Human-Centered Development of Indicators for Self-Service Learning Analytics: A Transparency through Exploration Approach
Shoeb Joarder, Mohamed Amine Chatti
TL;DR
This paper tackles transparency and trust in learning analytics by introducing the Indicator Editor, a self-service, no-code/low-code tool enabling stakeholders with data skills to implement LA indicators through a transparency-through-exploration approach. Built on human-centered design, the Indicator Editor guides users through an iterative, end-to-end indicator development process, including datasets, filters, analysis, and visualizations, and outputs an embeddable Interactive Indicator Code ($IIC$). A qualitative study with $n=15$ participants provides initial evidence that granting end-users control over indicator implementation positively affects perceived transparency, trust, satisfaction, and acceptance of LA systems, while also highlighting cognitive-load considerations and the need for adaptable interfaces. The work contributes design guidance for SSLA in educational settings and outlines future work to broaden accessibility, extend indicator complexity, and validate effects with quantitative methods.
Abstract
The aim of learning analytics is to turn educational data into insights, decisions, and actions to improve learning and teaching.

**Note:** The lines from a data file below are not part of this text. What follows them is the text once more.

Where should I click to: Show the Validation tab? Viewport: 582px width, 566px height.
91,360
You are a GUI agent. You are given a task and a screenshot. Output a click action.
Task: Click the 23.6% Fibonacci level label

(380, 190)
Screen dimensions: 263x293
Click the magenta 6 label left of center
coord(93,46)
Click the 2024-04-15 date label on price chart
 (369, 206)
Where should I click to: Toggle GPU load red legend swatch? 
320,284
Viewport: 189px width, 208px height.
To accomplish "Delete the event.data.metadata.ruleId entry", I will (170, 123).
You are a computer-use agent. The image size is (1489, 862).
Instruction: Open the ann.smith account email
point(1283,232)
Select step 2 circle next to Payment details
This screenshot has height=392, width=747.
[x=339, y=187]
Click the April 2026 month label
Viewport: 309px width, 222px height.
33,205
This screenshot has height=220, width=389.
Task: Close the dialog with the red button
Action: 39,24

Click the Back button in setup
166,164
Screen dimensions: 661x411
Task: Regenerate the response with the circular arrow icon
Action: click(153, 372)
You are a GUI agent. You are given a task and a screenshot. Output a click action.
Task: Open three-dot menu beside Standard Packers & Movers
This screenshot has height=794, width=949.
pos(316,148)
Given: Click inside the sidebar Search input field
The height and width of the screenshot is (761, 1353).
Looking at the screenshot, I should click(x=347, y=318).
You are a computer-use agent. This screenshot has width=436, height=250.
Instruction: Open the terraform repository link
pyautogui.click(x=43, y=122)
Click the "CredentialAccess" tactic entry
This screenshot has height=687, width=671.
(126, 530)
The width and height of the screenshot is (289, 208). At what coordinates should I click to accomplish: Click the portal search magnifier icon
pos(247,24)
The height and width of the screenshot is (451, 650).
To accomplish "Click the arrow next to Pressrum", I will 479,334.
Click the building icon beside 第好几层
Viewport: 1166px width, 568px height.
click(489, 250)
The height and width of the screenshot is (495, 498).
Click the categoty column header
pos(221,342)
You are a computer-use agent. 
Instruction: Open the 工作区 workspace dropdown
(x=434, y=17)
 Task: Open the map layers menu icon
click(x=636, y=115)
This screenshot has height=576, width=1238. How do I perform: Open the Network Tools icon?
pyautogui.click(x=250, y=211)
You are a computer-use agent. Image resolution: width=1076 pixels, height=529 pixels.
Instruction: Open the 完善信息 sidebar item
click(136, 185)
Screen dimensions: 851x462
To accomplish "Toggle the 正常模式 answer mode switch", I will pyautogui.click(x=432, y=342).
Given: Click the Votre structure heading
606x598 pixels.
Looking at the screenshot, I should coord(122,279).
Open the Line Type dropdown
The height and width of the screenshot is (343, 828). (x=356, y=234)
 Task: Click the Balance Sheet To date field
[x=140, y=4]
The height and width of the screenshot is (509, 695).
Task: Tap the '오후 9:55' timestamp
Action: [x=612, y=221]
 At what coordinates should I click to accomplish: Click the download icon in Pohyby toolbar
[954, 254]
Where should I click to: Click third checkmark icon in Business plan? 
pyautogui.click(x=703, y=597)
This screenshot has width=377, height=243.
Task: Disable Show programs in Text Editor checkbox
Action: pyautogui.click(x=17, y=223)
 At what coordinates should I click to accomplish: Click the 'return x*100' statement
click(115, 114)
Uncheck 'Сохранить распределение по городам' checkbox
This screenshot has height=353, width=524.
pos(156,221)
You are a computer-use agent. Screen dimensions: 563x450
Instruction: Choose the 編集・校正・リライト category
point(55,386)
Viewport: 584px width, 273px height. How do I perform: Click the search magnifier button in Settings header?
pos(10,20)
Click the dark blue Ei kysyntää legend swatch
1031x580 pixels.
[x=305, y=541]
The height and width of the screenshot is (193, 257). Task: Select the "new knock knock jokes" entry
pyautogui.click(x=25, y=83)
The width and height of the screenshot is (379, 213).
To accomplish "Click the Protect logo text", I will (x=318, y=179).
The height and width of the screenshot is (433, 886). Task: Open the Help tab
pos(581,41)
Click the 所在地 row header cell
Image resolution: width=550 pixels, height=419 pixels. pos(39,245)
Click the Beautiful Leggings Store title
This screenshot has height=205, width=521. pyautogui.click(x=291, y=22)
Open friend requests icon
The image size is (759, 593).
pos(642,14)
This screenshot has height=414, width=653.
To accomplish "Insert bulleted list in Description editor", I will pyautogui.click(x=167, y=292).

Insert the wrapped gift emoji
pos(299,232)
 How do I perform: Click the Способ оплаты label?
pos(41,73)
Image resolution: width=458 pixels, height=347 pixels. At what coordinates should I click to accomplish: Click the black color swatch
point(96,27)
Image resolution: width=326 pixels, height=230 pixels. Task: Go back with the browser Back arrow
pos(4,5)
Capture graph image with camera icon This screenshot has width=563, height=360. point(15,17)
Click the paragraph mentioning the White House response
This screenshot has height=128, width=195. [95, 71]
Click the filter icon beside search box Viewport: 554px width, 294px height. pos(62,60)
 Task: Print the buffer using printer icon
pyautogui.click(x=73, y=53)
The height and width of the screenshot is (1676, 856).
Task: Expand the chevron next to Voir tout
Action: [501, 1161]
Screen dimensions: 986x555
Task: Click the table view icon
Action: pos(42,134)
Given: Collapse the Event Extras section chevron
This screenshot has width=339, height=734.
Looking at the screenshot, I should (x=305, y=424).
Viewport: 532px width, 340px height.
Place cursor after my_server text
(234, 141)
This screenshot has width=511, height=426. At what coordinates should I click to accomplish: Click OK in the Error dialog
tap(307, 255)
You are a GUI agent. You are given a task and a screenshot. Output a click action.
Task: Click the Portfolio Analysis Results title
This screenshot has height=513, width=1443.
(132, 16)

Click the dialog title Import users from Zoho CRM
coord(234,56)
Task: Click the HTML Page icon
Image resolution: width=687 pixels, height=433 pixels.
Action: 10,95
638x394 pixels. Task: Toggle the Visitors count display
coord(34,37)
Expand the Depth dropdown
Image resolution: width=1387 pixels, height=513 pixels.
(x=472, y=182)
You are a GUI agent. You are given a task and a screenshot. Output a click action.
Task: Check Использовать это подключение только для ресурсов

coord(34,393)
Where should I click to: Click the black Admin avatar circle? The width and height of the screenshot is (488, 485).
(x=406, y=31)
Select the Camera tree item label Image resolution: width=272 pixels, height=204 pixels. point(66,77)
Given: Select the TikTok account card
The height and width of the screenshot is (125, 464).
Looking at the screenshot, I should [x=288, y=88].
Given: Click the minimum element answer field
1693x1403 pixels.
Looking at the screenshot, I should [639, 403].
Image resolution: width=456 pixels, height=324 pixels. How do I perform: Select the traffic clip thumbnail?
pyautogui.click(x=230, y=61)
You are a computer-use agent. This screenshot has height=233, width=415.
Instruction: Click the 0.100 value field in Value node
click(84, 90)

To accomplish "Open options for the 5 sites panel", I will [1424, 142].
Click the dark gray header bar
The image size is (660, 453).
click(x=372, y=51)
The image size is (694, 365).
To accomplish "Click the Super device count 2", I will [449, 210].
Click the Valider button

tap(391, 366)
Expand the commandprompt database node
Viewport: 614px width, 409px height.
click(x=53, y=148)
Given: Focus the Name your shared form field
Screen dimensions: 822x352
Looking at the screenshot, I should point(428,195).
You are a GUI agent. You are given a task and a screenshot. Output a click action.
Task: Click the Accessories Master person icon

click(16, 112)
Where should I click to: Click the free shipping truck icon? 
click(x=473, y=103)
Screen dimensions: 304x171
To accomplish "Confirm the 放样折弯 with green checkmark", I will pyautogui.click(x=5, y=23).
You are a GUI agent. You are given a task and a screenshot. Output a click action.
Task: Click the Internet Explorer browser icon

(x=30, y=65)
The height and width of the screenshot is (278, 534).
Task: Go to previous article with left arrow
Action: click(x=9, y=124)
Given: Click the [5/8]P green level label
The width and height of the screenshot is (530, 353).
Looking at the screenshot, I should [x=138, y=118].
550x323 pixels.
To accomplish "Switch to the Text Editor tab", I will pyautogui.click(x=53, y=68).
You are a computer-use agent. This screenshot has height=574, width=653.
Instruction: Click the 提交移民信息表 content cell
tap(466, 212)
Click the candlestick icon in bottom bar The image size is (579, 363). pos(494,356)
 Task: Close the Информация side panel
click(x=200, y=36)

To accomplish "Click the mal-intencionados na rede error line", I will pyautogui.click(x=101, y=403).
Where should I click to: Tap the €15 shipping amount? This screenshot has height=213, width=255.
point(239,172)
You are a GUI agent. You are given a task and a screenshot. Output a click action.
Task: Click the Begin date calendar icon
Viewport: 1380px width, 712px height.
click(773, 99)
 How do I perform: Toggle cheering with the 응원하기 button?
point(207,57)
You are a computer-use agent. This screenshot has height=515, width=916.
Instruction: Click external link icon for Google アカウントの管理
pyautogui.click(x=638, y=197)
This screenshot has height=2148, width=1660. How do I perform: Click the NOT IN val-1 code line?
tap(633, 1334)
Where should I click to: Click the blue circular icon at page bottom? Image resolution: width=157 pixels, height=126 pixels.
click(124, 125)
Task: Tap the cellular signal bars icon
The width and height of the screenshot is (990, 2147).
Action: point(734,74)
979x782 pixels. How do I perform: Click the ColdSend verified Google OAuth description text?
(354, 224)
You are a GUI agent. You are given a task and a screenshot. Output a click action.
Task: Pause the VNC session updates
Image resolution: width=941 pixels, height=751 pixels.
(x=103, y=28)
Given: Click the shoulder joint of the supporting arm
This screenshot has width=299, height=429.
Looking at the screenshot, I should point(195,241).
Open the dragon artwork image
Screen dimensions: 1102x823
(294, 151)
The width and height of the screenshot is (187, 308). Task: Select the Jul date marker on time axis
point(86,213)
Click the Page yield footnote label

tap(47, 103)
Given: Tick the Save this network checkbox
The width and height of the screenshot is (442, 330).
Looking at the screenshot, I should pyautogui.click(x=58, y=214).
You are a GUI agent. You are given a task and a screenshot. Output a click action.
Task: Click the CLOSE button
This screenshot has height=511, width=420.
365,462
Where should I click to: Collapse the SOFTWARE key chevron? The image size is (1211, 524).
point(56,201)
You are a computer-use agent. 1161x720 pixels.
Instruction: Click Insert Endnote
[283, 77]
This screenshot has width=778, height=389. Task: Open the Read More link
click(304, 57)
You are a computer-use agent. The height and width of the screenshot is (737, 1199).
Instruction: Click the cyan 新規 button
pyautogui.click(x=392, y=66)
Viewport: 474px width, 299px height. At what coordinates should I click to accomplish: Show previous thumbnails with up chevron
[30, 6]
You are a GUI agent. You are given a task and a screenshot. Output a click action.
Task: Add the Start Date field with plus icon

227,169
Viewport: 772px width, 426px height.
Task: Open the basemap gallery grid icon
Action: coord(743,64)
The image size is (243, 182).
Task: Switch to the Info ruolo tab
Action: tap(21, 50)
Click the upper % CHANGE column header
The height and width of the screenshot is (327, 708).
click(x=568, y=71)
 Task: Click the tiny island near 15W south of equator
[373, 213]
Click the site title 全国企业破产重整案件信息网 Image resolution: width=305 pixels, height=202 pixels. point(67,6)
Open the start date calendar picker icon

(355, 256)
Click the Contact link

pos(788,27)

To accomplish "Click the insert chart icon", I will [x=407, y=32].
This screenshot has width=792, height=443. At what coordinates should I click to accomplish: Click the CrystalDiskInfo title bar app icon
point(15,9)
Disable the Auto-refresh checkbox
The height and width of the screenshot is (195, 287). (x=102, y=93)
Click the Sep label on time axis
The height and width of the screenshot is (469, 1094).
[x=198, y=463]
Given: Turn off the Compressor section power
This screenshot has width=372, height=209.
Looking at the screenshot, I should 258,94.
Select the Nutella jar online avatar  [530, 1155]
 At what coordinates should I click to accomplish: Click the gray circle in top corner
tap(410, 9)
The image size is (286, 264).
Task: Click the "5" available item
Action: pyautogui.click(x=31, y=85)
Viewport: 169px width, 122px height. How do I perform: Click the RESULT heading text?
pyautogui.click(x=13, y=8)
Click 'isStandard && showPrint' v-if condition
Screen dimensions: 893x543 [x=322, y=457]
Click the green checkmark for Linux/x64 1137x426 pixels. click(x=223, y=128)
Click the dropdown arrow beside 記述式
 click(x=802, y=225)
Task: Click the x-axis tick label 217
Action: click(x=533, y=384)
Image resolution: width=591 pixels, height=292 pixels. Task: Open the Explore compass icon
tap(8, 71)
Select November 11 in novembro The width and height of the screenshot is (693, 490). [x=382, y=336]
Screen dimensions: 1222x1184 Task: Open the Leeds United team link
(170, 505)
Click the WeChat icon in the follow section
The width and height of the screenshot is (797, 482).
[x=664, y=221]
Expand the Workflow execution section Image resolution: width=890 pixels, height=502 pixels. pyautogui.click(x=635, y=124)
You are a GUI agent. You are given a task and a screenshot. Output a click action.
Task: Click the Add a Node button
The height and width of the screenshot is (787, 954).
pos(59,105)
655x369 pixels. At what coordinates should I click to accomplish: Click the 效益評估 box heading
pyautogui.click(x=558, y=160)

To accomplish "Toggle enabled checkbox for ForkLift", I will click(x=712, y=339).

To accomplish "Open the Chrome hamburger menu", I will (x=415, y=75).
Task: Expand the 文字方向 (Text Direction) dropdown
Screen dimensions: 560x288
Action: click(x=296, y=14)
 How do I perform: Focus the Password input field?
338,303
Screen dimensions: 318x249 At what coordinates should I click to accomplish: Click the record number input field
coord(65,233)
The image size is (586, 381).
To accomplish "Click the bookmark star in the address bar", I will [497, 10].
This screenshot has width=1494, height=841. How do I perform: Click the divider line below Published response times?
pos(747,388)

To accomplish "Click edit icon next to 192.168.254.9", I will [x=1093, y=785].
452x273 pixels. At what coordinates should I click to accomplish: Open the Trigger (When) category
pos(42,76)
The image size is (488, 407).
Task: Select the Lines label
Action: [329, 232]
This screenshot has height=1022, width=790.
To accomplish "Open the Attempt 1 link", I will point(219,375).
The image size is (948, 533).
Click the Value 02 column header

The reasoning of the provided insights, decisions, and actions is often not transparent to the end-user, and this can lead to trust and acceptance issues when interventions, feedback, and recommendations fail. In this paper, we shed light on achieving transparent learning analytics by following a transparency through exploration approach. To this end, we present the design, implementation, and evaluation details of the Indicator Editor, which aims to support self-service learning analytics (SSLA) by empowering end-users to take control of the indicator implementation process. We systematically designed and implemented the Indicator Editor through an iterative human-centered design (HCD) approach. Further, we conducted a qualitative user study (n=15) to investigate the impact of following an SSLA approach on the users' perception of and interaction with the Indicator Editor. Our study showed qualitative evidence that supporting user interaction and providing user control in the indicator implementation process can have positive effects on different crucial aspects of learning analytics, namely transparency, trust, satisfaction, and acceptance.